Yes, my ash was barren of carbon. Always. I heated my pan with natural gas until all the things that would burn did, then I heated the pan with my Hoke torch until the base was red. Any carbon that had not burned readily did so. I also stirred the waste with a steel rod, 3/8" diameter, to insure that everything was exposed to oxygen. 

While the above took time, my reward, in the end, made the time and money spent through the years to appear as a bargain. It truly was. 



> Some of my delay in filter processing is in fact due to you and your mention of your “savings plan”. Small amounts compared to what has been processed to be sure, but it will work like compounded interest.


Yep! You can't spend it when it's just junk. 

I had retirement in mind from the outset------that's what my gold was intended for. Turns out I saved a lot more than I realized, thanks to the waste materials. Best part of the entire thing is I had a lot of fun along the way, and learned so many things that I, otherwise, would not have learned. One of them is how little people know about gold. 

Harold


----------



## qst42know

Manuel, 

I up sized the batch to 5oz of film. The solution is fast through the filter the gelatin must be gone. Too fast for coffee filters. The silver on film must be very fine. 

I am tracking down some better filters What grade would you suggest? 

Some material settled quickly however the solution is still quite dark. After sitting for a couple of days the solution seems to be clearing the more it sits. 

Because of the dark solution how do you know when all the silver is down?


----------



## Juan Manuel Arcos Frank

gst42know:

Use filter paper No. 2,it is the standard and it will work well.Almost all the silver is down,but filter the solution,darkness could not be silver,could be aminoacids,do not worry,all your silver has benn precipitated.

Regards

Manuel


----------



## qst42know

I ended up making some nitric and adding some to this solution in a couple test tubes. When the solution went clear a pinch of salt in one and a couple drops of hcl in the other with no reaction in either.

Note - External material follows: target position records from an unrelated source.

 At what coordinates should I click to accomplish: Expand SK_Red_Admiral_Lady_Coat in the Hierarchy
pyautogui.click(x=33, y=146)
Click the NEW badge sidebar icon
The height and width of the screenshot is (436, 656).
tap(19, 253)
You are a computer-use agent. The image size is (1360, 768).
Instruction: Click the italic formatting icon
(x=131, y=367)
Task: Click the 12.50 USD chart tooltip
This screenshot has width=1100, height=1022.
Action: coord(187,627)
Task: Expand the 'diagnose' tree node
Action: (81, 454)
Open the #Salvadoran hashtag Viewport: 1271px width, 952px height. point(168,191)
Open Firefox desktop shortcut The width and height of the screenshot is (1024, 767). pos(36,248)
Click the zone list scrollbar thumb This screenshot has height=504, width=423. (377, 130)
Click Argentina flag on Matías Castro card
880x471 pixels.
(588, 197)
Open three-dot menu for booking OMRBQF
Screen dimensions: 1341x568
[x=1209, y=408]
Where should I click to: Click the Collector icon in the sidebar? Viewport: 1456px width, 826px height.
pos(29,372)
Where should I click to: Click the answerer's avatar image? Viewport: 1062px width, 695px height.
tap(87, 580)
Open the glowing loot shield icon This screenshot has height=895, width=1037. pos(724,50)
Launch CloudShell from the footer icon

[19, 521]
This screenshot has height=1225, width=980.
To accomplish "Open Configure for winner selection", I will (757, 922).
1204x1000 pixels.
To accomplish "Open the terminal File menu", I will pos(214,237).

Just waiting for the filter funnel and papers to arrive.


----------



## Juan Manuel Arcos Frank

gst42know:

It is OK,I am here to see what happens.

Regards.

Manuel


----------



## qst42know

It took a while to but after running this through a vacuum filter with #5 Whatman filter papers (2.5um) I was only able to capture some of the silver. Much of it is so fine it passes right through the filter. If you were to use #2 filters most of the silver would be lost. The remaining solution was set aside to settle, then the bulk of the liquid was siphoned off. I plan to evaporate the remains.

If this were attempted on a commercial level how would one collect this material that so stubbornly defies filtration?

I will get back to you with my results.


----------



## eagle2

No doubt the expert refiners here would have a good method. 

But you don`t have to filter. I would just suction off the liquid after the solids settle. Wash them with water once or twice, letting the solids settle each time. Suctioning off the liquid one last time and evaporating the last, until it is dry enough to melt to a dore` bar. 


Then sell it or electo-refine it yourself.

Al


----------



## Lou

Try boiling it. Sometimes a good boil helps precipitates agglomerate and stick together.


----------



## qst42know

I tried to vacuum filter and the finest standard grade of Whatman filters was no match for this solution. In an effort to keep the waste solutions down I will give boiling a try. Its half way to evaporation anyway.


----------



## qst42know

This solution was indeed stubborn. It took a boil, settle, change water, boil and settle. Boiling and rinsing. So thanks to both Lou and eagle2. I suspect a separatory funnel may have been beneficial but I don't own one.

After much fretting and fussing the results from approximately 5-1/4oz. of this early film negatives I recovered 1.25 gm of silver. The larger ball is 1 gram and is from the first filtering of the original solution and the water I rinsed the negatives in. The second bead was from the fines that gave me such trouble and weighs 1/4 gram.

The amounts are trivial I know but this was a quest for knowledge. And this was indeed a learning experience. Thanks for all the advice and help.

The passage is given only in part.